Phototransistor sensor

Hi everyone, just looking for a quick bit of insight/knowledge. So I have set up a light sensor using a phototransistor, ir diode and resistor (classic circuit you see everywhere) and I have been trying to detect colour. I was assuming that red and green would give different values due to them reflecting differently, however right now red, green and white are giving the same values +- about 2.

I've seen a couple of tutorials using RGB leds but I was hoping to just use the ir diode. Am I wrong in thinking I can detect colour this way? The only other thing I'm thinking is the ir diode is to bright and flushing the values too much. Turning them down a bit gets a difference between red, green and white but not much (around 10 difference between them all) and that still seems a little unreliable.

Any insight is appreciated and I can answer any questions you have

Thanks!!! :slight_smile:

An IR LED outputs infra-red light that is not anything like the same frequency that visible light uses.
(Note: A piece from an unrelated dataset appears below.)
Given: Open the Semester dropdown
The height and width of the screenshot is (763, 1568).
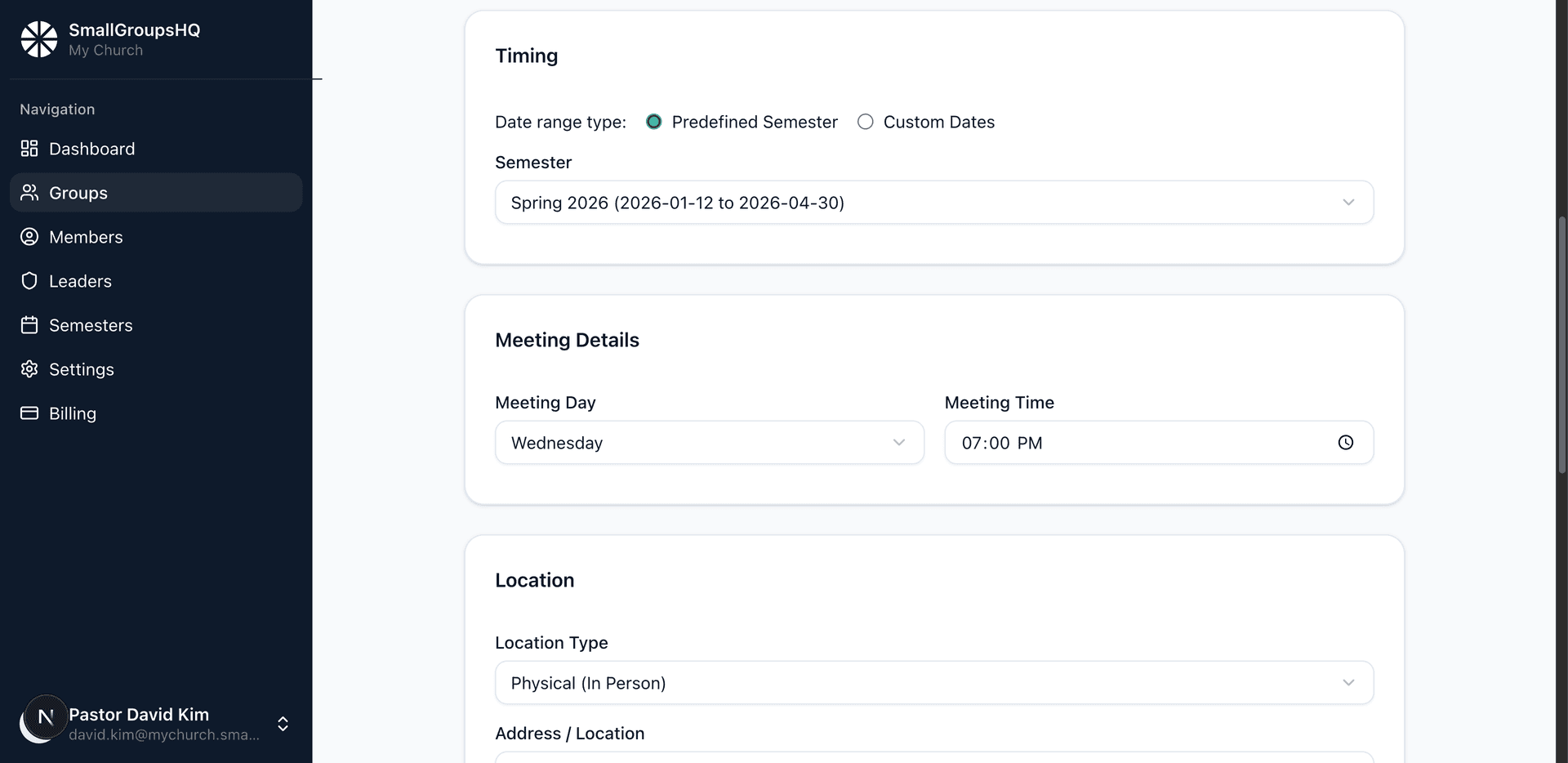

And the photo diode is not normally frequency specific and relies on packaging material filters to limit the frequency response. To detect the colour temperature of the light source you need a different sensor (maybe the TCS3200) or need colour gels over the receiver.

Many common phototransistors and photodiodes are most sensitive to IR, and have limited response in the range of human color vision.

Either use colored LEDs as photodiodes to detect specific wavelength bands, or use something like the TCS3200 color sensor.

Typically silicon photo diodes and transistors are sensitive across the whole spectrum, any wavelength less
than or equal to the silicon bandgap, right up to UV, but the sensitivity drops as you go from red to blue, but
this means its no use for detecting colour - you need three different sensors for each primary colour, and
they need to be calibrated somehow - the integrated colour sensors do all this for you.

Ah yes, this explains quite a bit, thanks for educating me :slight_smile:

I was hoping to get away with using what I have, would changing to just a white light source make much of a difference? Regardless I'm going to get another sensor type but just curious from a practical stand point.

Thanks!

Alexisa:
Ah yes, this explains quite a bit, thanks for educating me :slight_smile:

I was hoping to get away with using what I have, would changing to just a white light source make much of a difference? Regardless I'm going to get another sensor type but just curious from a practical stand point.

Thanks!

Depends on the source of the "white light". Most devices sensing colors use a zenon lamp. White LEDs are normally not "white", but we see it as white.